Reputation: 4575
I have a dataframe of the form below which has two fields. field1 is a categorical field with only two values TRUE or FALSE, and field2 is a list. I would like to parse field2 and create new columns in my dataframe one for each unique value in the character list. For example, I would like to create 3 new columns from the data below, the columns would be Bas, ants, and onal. I would like the new columns to contain a flag TRUE or FALSE indicating that the field2 value for that row contained the value the field is named for. For example, the row 1 value for the new column Bas would be TRUE, the row 1 value of column onal would be FALSE. In Python there's a function called getdummies that does something similar.
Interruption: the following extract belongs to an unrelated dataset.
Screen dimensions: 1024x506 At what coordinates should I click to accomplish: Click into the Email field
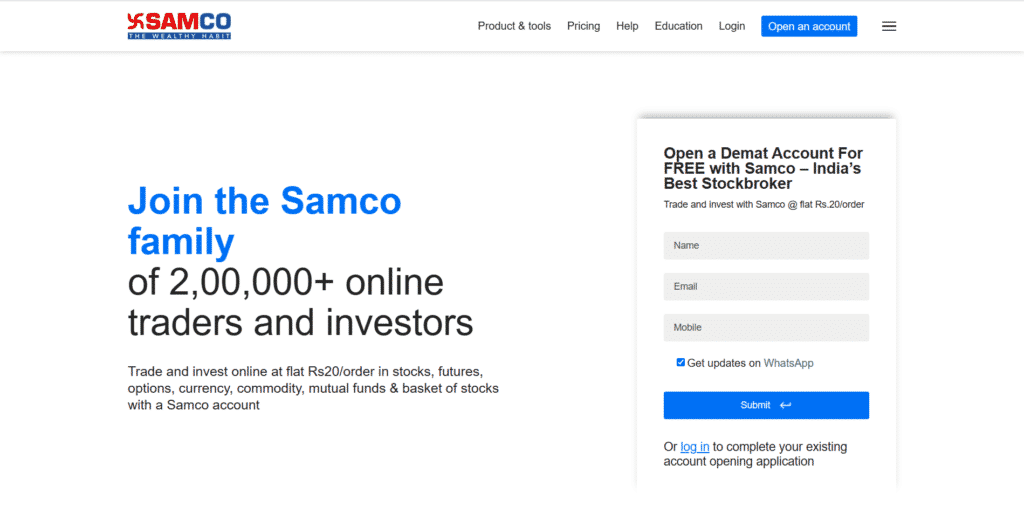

I'm not sure if there's an equivalent in r, also I'm not exactly sure how to parse the list. Any tips are greatly appreciated.
Sample data:
structure(list(field1 = c("False", "TRUE"), field2 = list(
c("Bas", "ants"), c("Bas", "onal"))), .Names = c("field1",
"field2"), row.names = c(1904L, 1968L), class = "data.frame")
Here is a sample of what I'd like the output to look like:
structure(list(field1 = c(FALSE, TRUE), field2 = list(
c("Bas", "ants"), c("Bas", "onal")), class = "factor"), Bas = c(TRUE, TRUE
), ants = c(TRUE, FALSE), onal = c(FALSE, TRUE)), .Names = c("field1",
"field2", "Bas", "ants", "onal"), class = "data.frame", row.names = c(NA,
-2L))
Upvotes: 0
Views: 80
Reputation: 388
Try this.
data<-structure(list(field1 = c("False", "TRUE"), field2 = c("Bas", "Bas"),field3=c("ants", "onal")), .Names = c("field1",
"field2","field3"), row.names = c(1904L, 1968L), class = "data.frame")
library(reshape2)
newdata <-melt(data,id.vars=c("field3","field2"))
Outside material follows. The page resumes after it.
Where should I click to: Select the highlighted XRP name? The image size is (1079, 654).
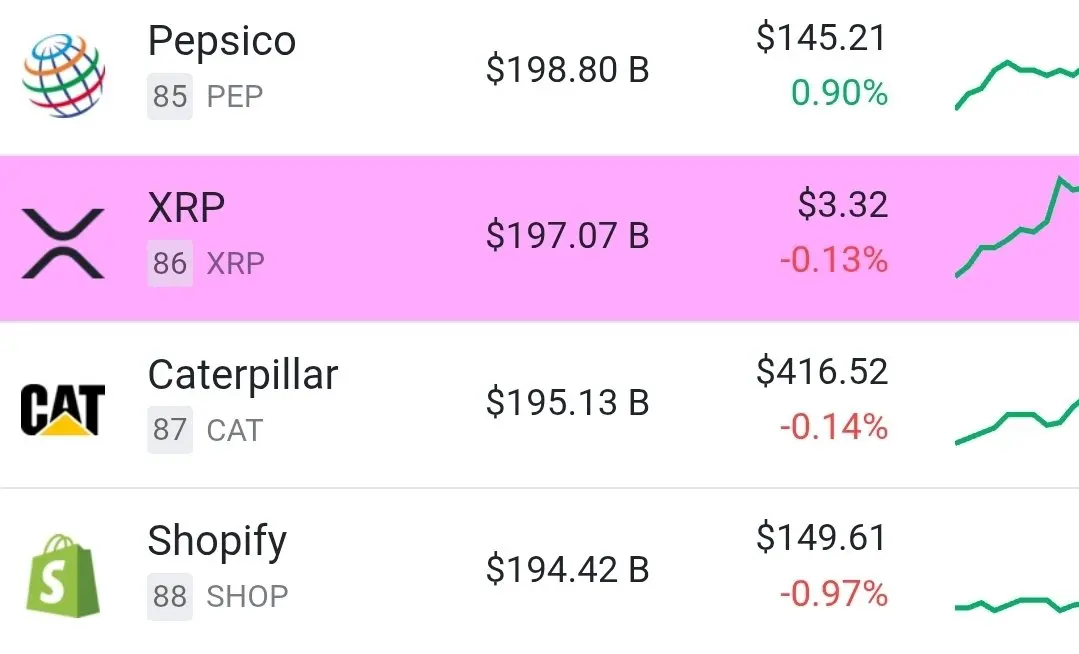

x<-acast(newdata, value~field3)
y<-acast(newdata, value~field2)
final=cbind(x,y)
Upvotes: 0
Reputation: 887213
We can use mtabulate
from library(qdapTools)
library(qdapTools)
!!(mtabulate(df1$field2))
# ants Bas onal
#[1,] TRUE TRUE FALSE
#[2,] FALSE TRUE TRUE
df1 <- structure(list(field1 = c("False", "TRUE"),
field2 = list(c("Bas",
"ants"), c("Bas", "onal"))), .Names = c("field1", "field2"),
row.names = c(1904L, 1968L), class = "data.frame")
Upvotes: 1